**EXERCISE INSTRUCTIONS:**
1. Reproduce everything in the tutorial instructions below, from "# Here is a" down to "this code works.".
2. According to the tutorial instructions below, which exercise has to be done by hand?

**TEXT EXCERPT:**

# Your homework is to work through this tutorial, handing in your solutions to 
# Exercises B, C, E, F, G, and H. Except for Exercise G, each exercise involves 
# writing a small amount of R code and/or a small amount of discussion. The 
# code that you write will really be slight modifications of code snippets 
# already in this file. Having you write a bunch of code is not a goal of this 
# course.

# You will hand in your work on paper --- either printing it out or copying it 
# by hand. Exercise G will need to be done by hand. If you print, then don't 
# print this entire file. Just print the code snippets and discussion that are 
# needed, for the grader to grade the six required exercises.


### BERNOULLI DISTRIBUTION ###

# Here is a function for sampling a Bernoulli-distributed random variable. 
# (Sampling means generating a concrete random outcome.) Don't worry about how 
# this code works.

**RECORDS PROVIDED:**
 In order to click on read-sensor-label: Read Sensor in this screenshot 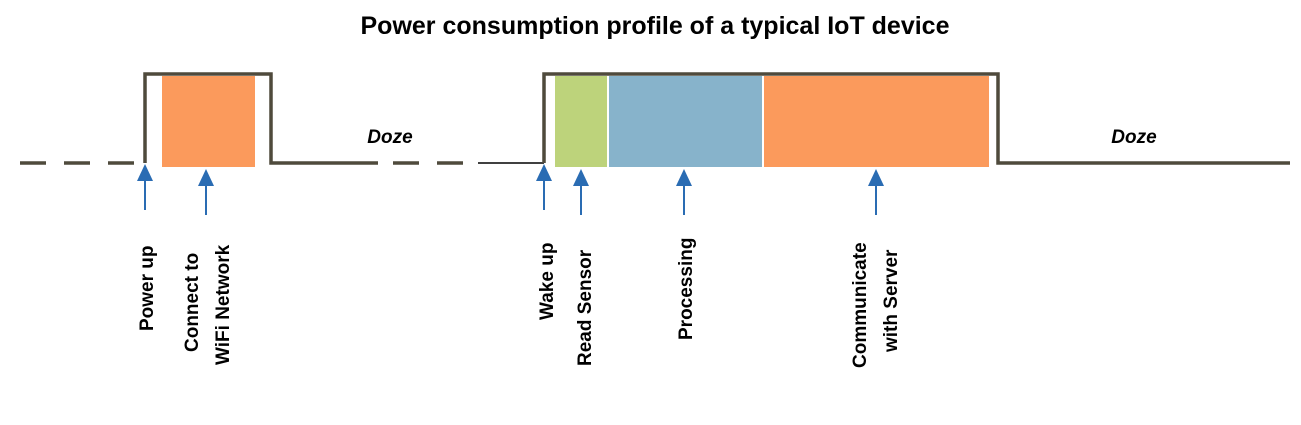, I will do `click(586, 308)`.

==

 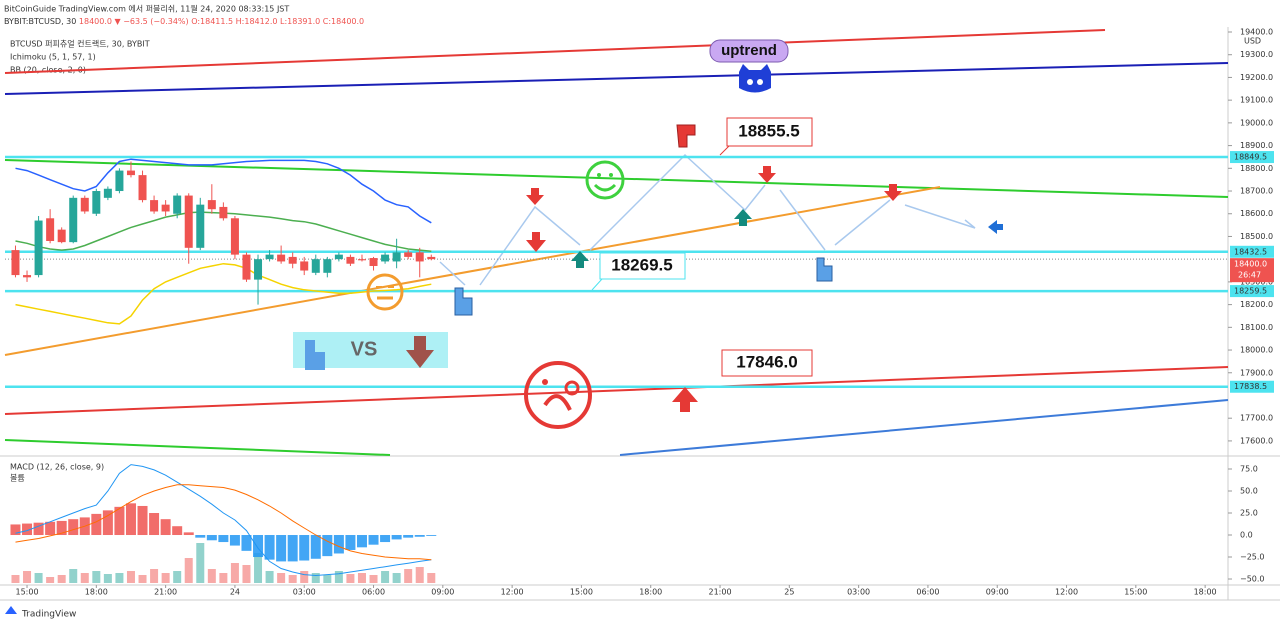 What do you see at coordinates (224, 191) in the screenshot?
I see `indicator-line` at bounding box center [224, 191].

...

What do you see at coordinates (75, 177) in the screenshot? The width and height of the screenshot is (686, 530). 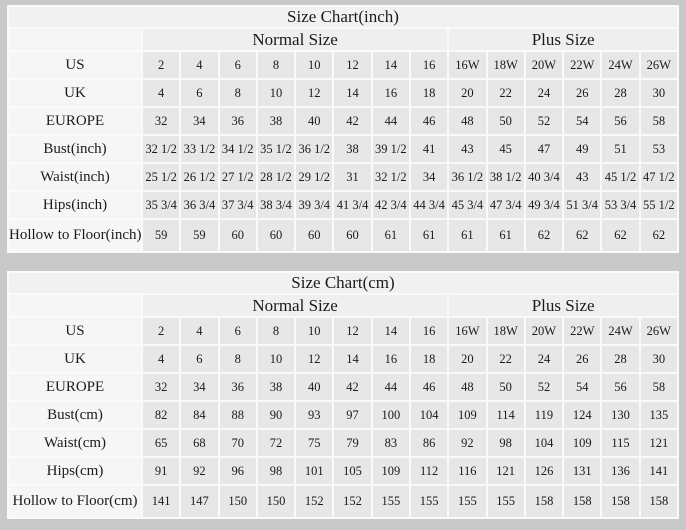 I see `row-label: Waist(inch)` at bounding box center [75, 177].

**SOLUTIONS BELOW:**
1.
# Here is a function for sampling a Bernoulli-distributed random variable. 
# (Sampling means generating a concrete random outcome.) Don't worry about how 
# this code works.

2. Exercise G